▶ _Problem to work on_: With pictures left out, return only the lines from the line containing "You are a GUI" through the end of the material below, both included.

▶ _Material for this exercise_:
══════════
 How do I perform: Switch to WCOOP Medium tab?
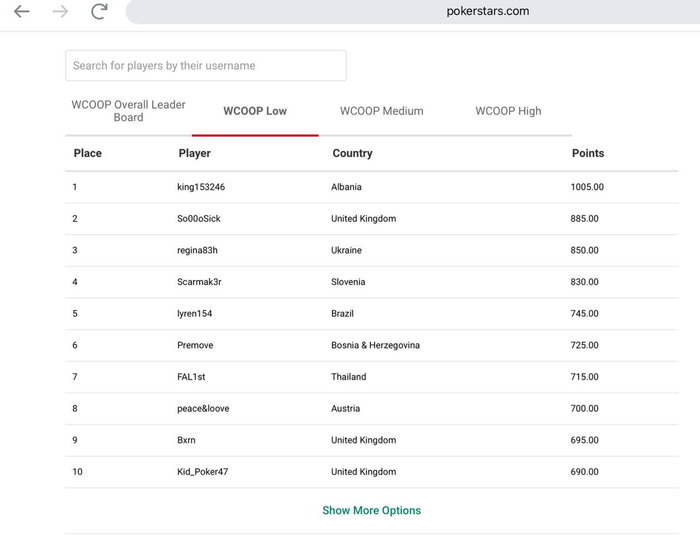tap(381, 111)
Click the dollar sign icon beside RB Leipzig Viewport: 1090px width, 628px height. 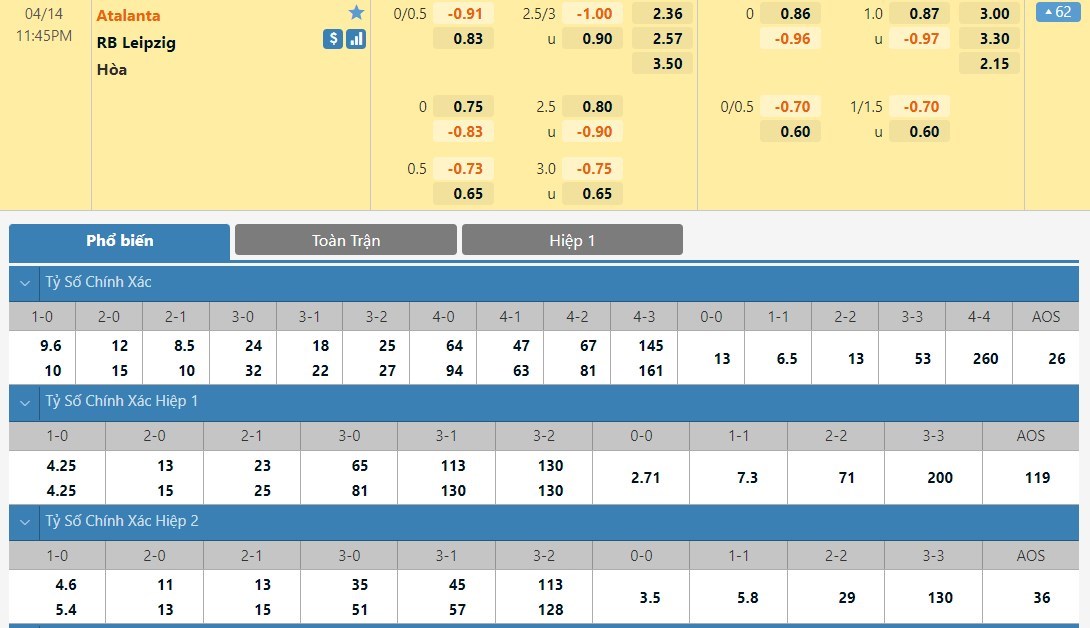333,39
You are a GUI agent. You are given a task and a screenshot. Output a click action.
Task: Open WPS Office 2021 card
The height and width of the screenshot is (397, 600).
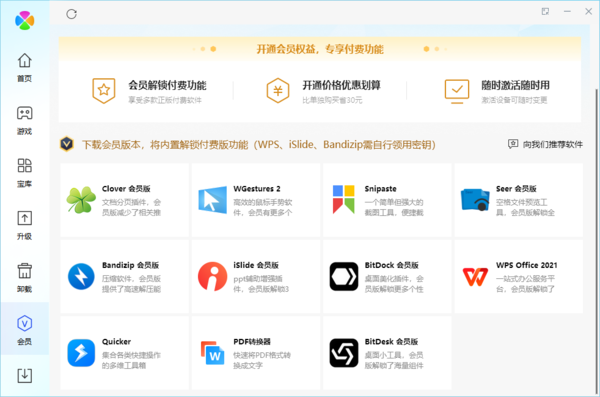coord(519,276)
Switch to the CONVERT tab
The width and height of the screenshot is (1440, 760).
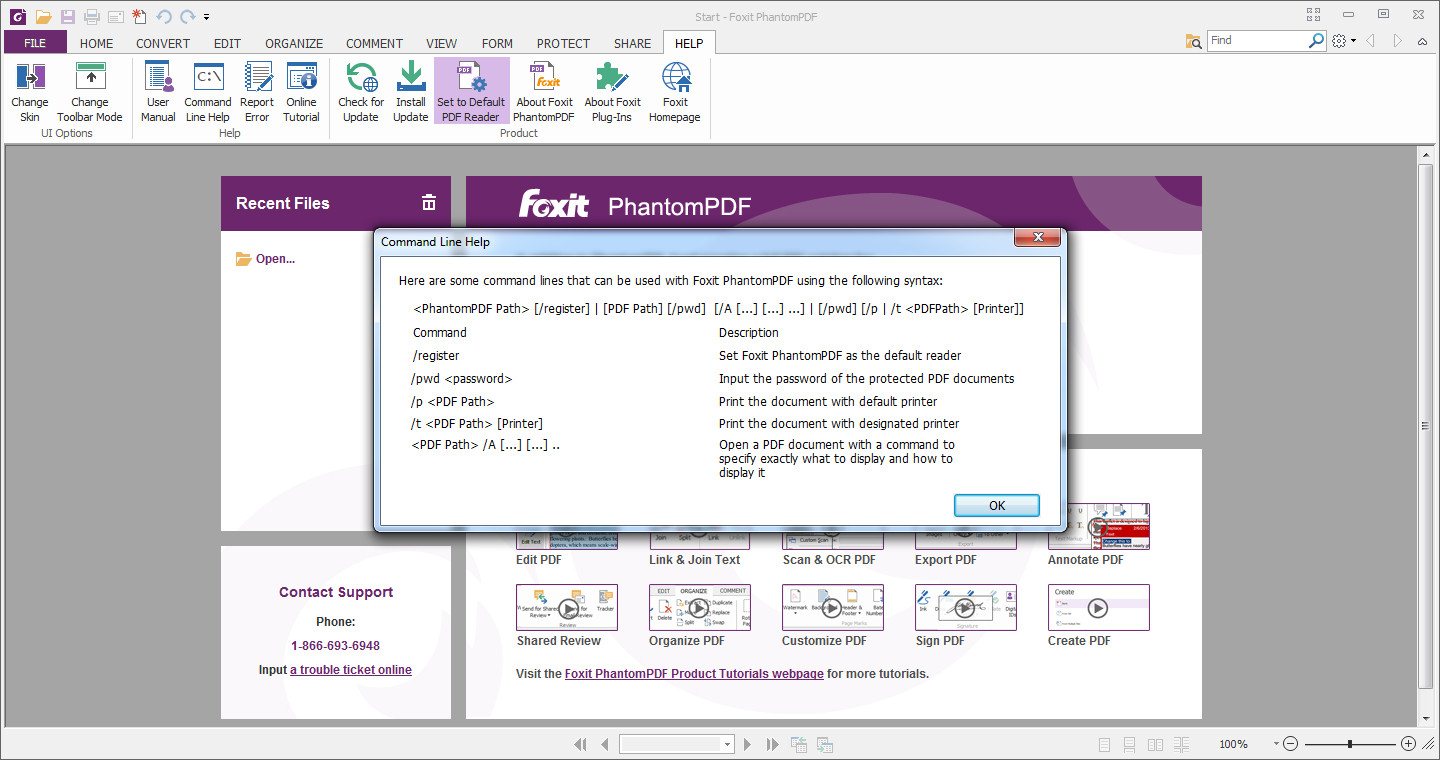(163, 43)
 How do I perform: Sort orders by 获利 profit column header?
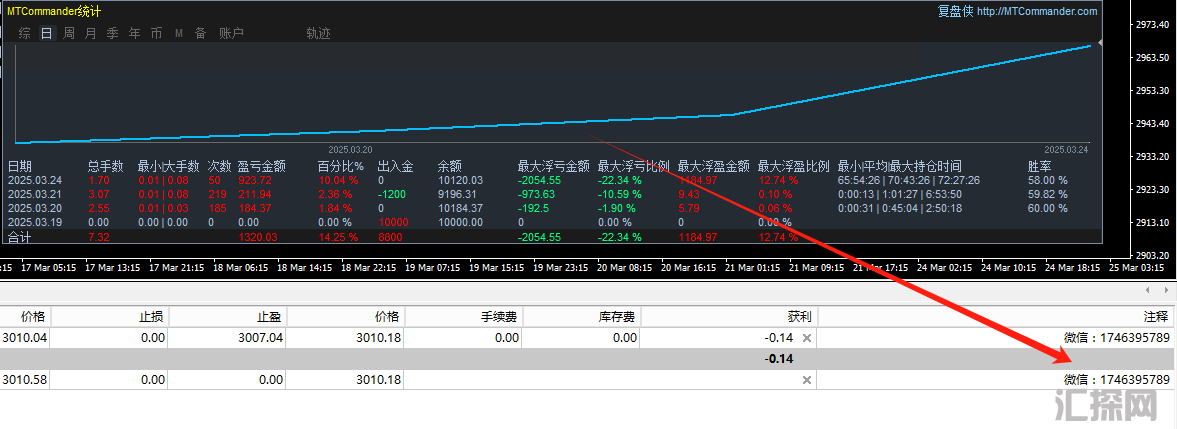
══════════
▶ _Reply to the task_:
You are a GUI agent. You are given a task and a screenshot. Output a click action.
Task: Open WPS Office 2021 card
The height and width of the screenshot is (397, 600).
coord(519,276)
Switch to the CONVERT tab
The width and height of the screenshot is (1440, 760).
(163, 43)
 How do I perform: Sort orders by 获利 profit column header?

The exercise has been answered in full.